Later today (Thursday), as part of the first anniversary of the killing of Bin Laden in an impressive U.S. Navy SEAL operation in Pakistan, a trove of papers found in his compound is going to be released. We're as interested as the next person to know what's there, but we are troubled by how so much emphasis is being placed on the now-deceased Osama Bin Laden as if he were the physical embodiment of terrorism, jihadism and Islamicism. He was one of its leaders. But we need to acknowledge that its forces remain in place. They certainly did not die in that blaze of SEAL bullets. Some say they are diminishing or, like Mr Hirsh above, that they are embracing democracy and soccer. We think differently.
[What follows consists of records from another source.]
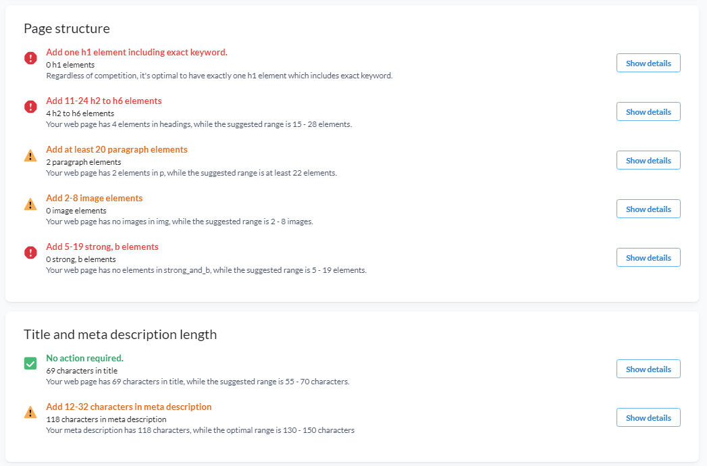Click the red error icon for strong, b elements
Image resolution: width=707 pixels, height=466 pixels.
pyautogui.click(x=30, y=253)
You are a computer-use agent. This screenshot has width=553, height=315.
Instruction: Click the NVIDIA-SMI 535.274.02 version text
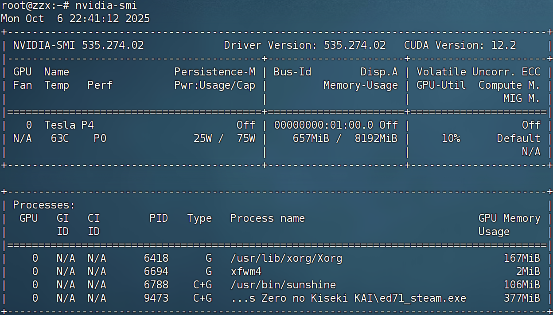coord(78,45)
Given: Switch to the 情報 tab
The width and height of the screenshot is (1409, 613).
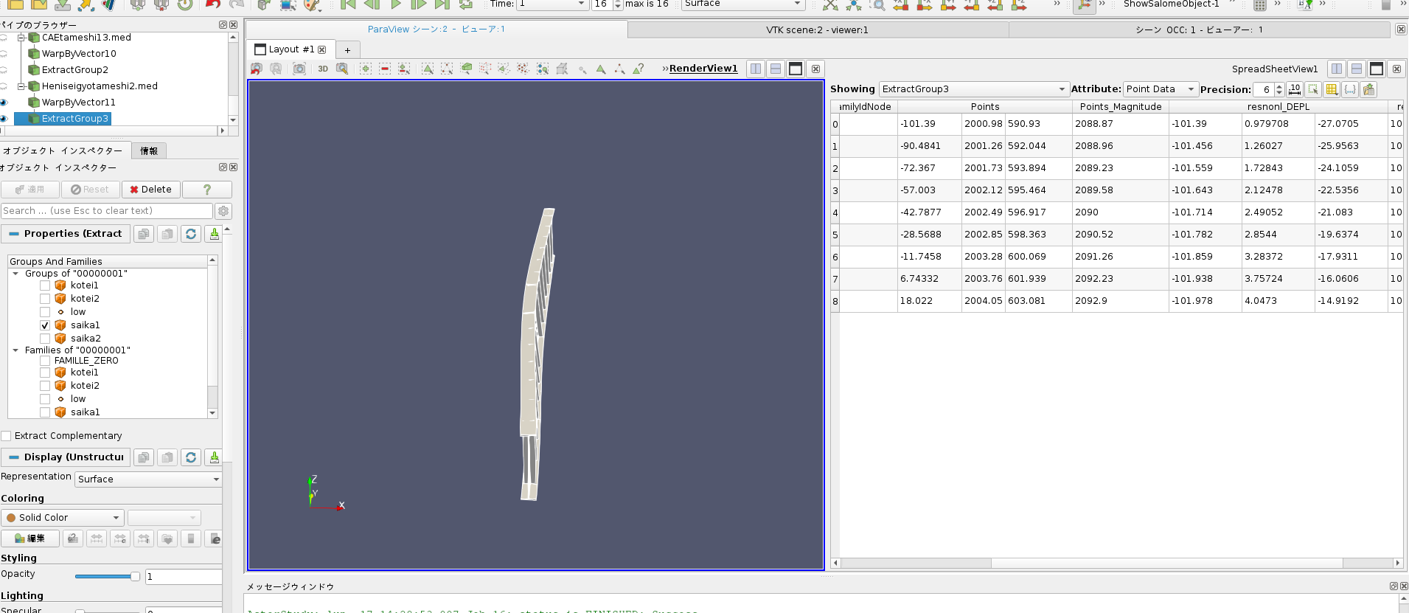Looking at the screenshot, I should tap(149, 151).
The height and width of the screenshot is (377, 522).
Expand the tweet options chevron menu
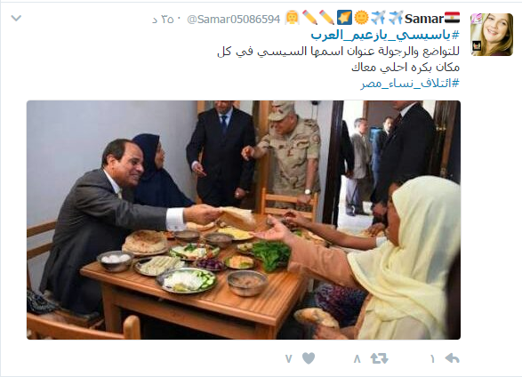(16, 18)
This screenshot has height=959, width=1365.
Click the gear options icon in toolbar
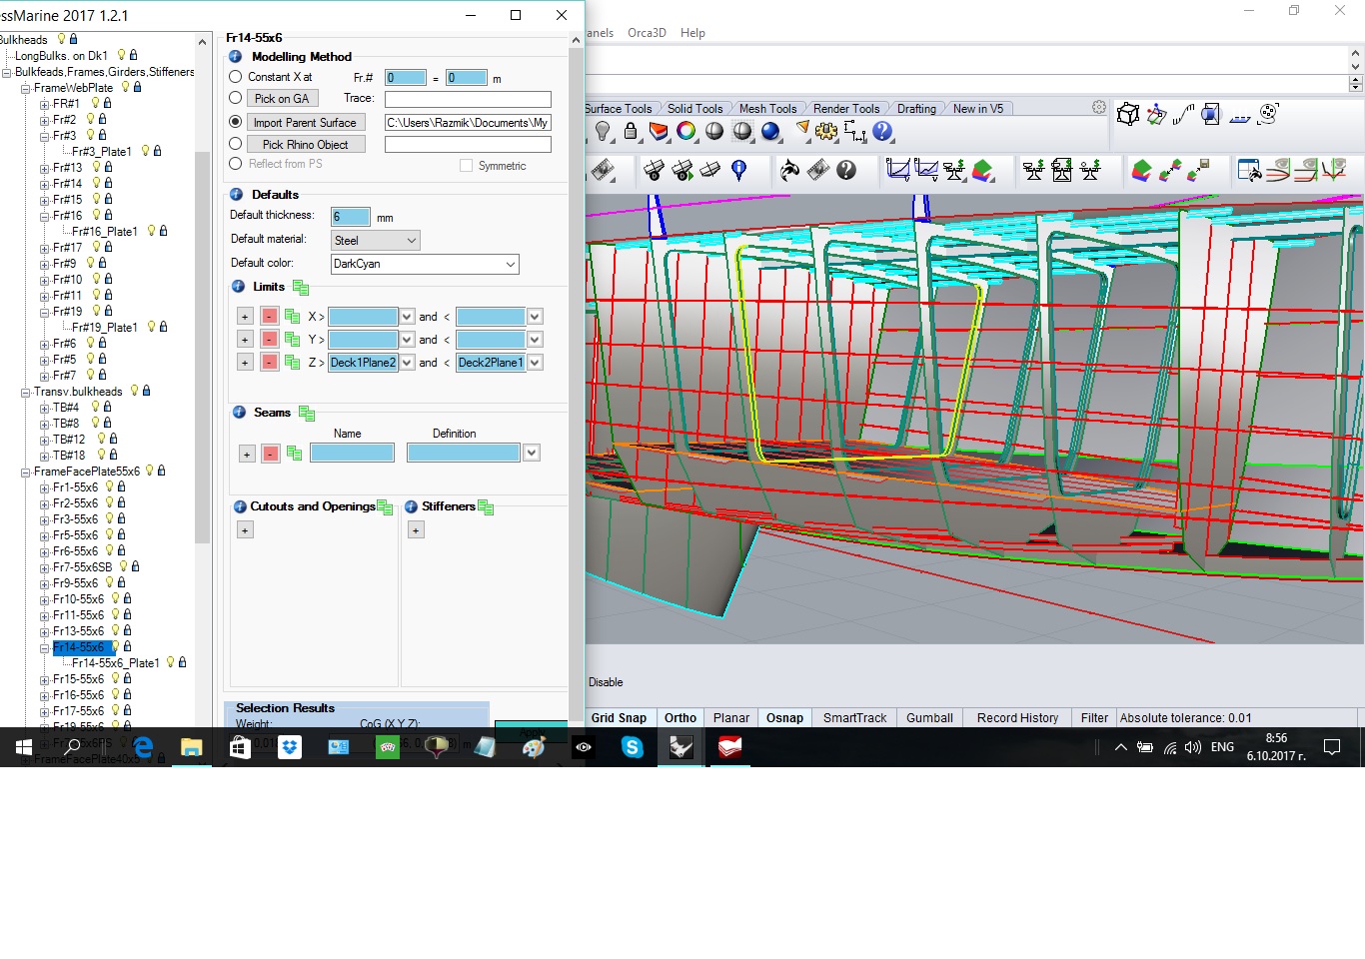(x=826, y=132)
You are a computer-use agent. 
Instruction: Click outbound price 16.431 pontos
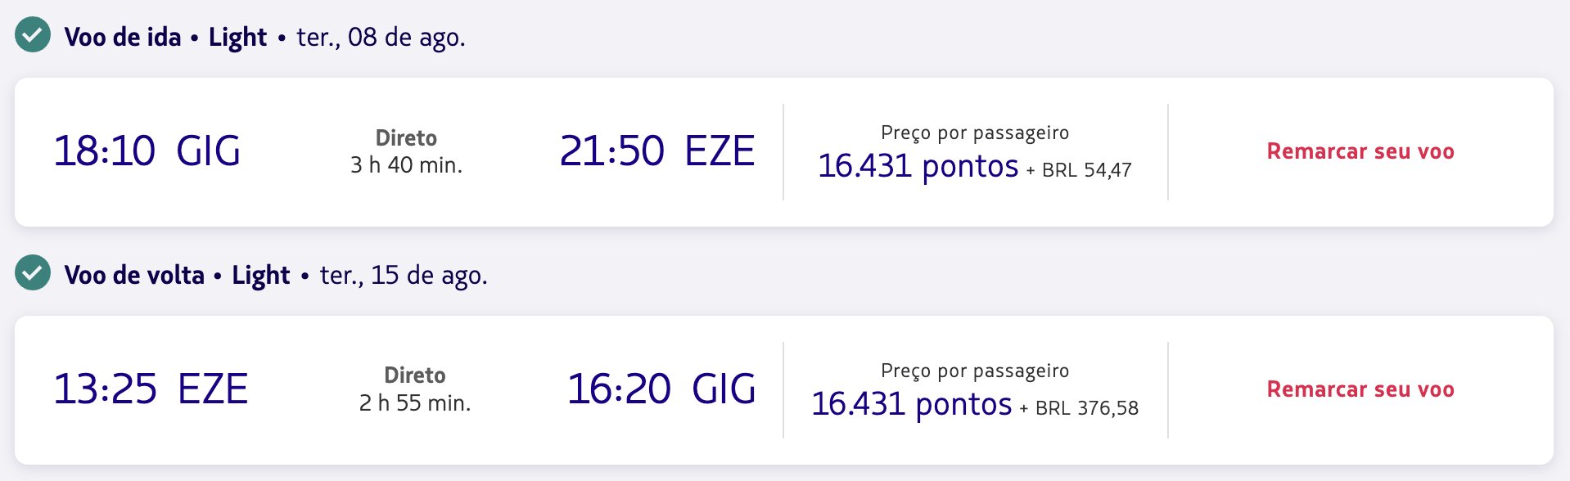click(x=918, y=166)
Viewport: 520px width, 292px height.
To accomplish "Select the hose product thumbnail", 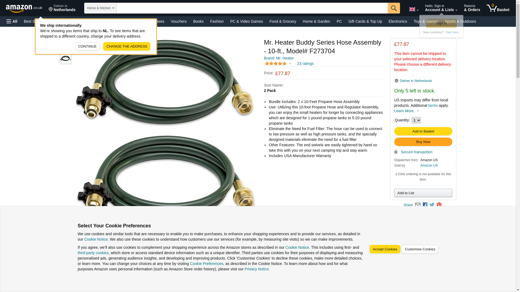I will click(66, 59).
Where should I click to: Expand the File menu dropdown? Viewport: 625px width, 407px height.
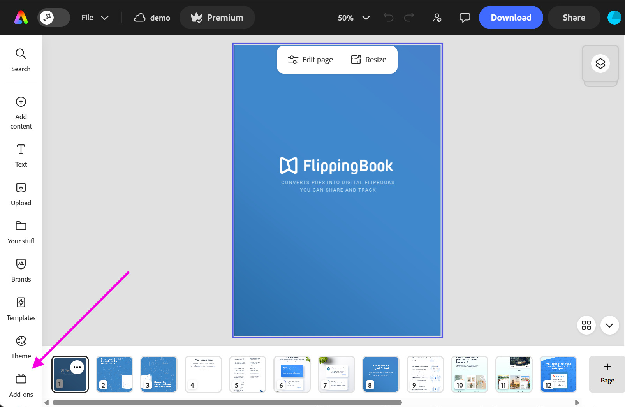[95, 18]
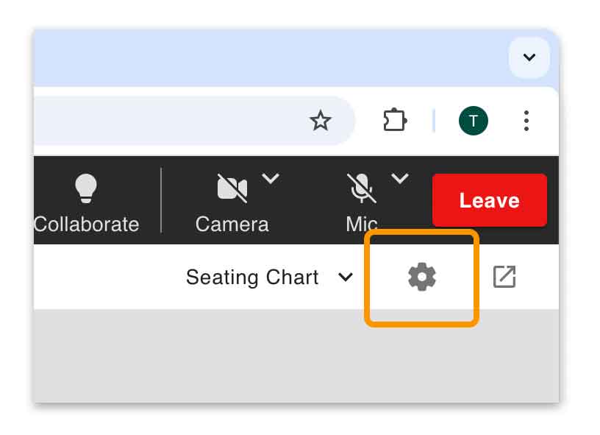Screen dimensions: 600x435
Task: Open the Chrome three-dot menu
Action: [526, 121]
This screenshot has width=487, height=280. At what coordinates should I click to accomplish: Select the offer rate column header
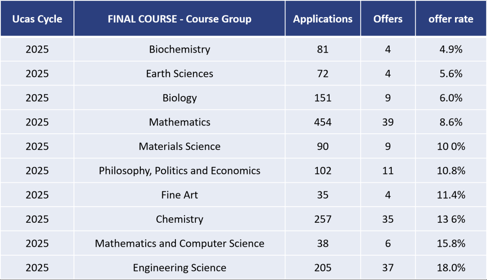tap(451, 19)
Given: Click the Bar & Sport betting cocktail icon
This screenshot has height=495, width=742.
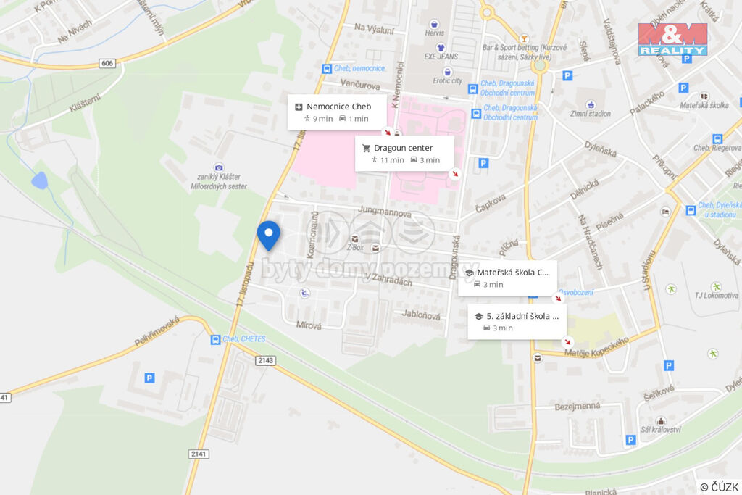Looking at the screenshot, I should pyautogui.click(x=523, y=39).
For this reason, it's gratifying to see an interesting poll report this week that shows US voters are generally not buying the "happy post-terror days are here again" meme. Issued this past Monday, and headlined "Only 11% Think War on Terror Is Over", the Rasmussen Report finds that
"just 11% of Likely U.S. Voters think the war on terror is over. Seventy-nine percent (79%) say that war, declared after the September 11, 2001 terrorist attacks on America, is not over... Voters overwhelmingly reject the idea that the war on terror is over one year after the death of 9/11 mastermind Osama bin Laden, although most feel his al Qaeda terrorist group is weaker today. But a majority also still thinks a terrorist attack is possible in the next year."
On the whole, we think it's right to remain worried and watchful. If we're not, then we are going to have to find creative ways to pigeon hole such ongoing issues as these below or else keep our heads firmly buried in the sand:
  • Homegrown "made in USA" jihadists like Naser Jason Abdo, the American serviceman charged with planning a deadly attack on Fort Hood soldiers in July 2011. 
  • Adis Medunjanin, convicted this week of plotting an attack on New York City subways in partnership with American friends Najibullah Zazi and Zarein Ahmedzay "who met as students in Flushing High School". Federal authorities called it "one of America's closest calls since 9/11".  
  • Ongoing moves by Al-Qaeda to create and expand partnerships in Saharan and Sub-Saharan Africa - see this Royal United Services Institute report. Al-Qaeda's activities have "potential for radicalisation and then mobilisation of a new subset of youth in the UK [as] has already taken place over the last fifteen years in sections of the Pakistani, North African and... Indian communities
  • The expanding scope of Taliban jihadism in Afghanistan. Pres. Obama visited there this week and showed real courage in doing so. But note that the Taliban attacked less than two hours after his departure yesterday (Wednesday), targeting a foreigners' housing compound by means of a car bomb and armed terrorists disguised as women wearing burkas. Seven people were killed, four of them children walking to school in the second major terror attack on civilians in Kabul in the past three weeks. Taliban's continued ability to execute terrorist attacks is not diminishing; it's growing.
  • The escalating and already huge scale of vicious blood-letting in Nigeria driven by the Al-Qaeda-connected Boko Haram Islamicists.
  • The ongoing but under-reported massacres of civilians executed or planned in the name of some variant of Islam in IndiaIndonesia, Macedonia, EthiopiaFrancethe Phillippines. It's not our intention to be encyclopaedic about this but to offer a mere handful of current examples from a much longer list. And we're not even mentioning the daily bloodbaths in Iraq and Syria.
So is the war on terror really over, as the Obama State Department official quoted above says? It's a question that we don't see as political so much as it's of the existential, actual-life-and-death kind. The name of this blog tells you how we think it's going.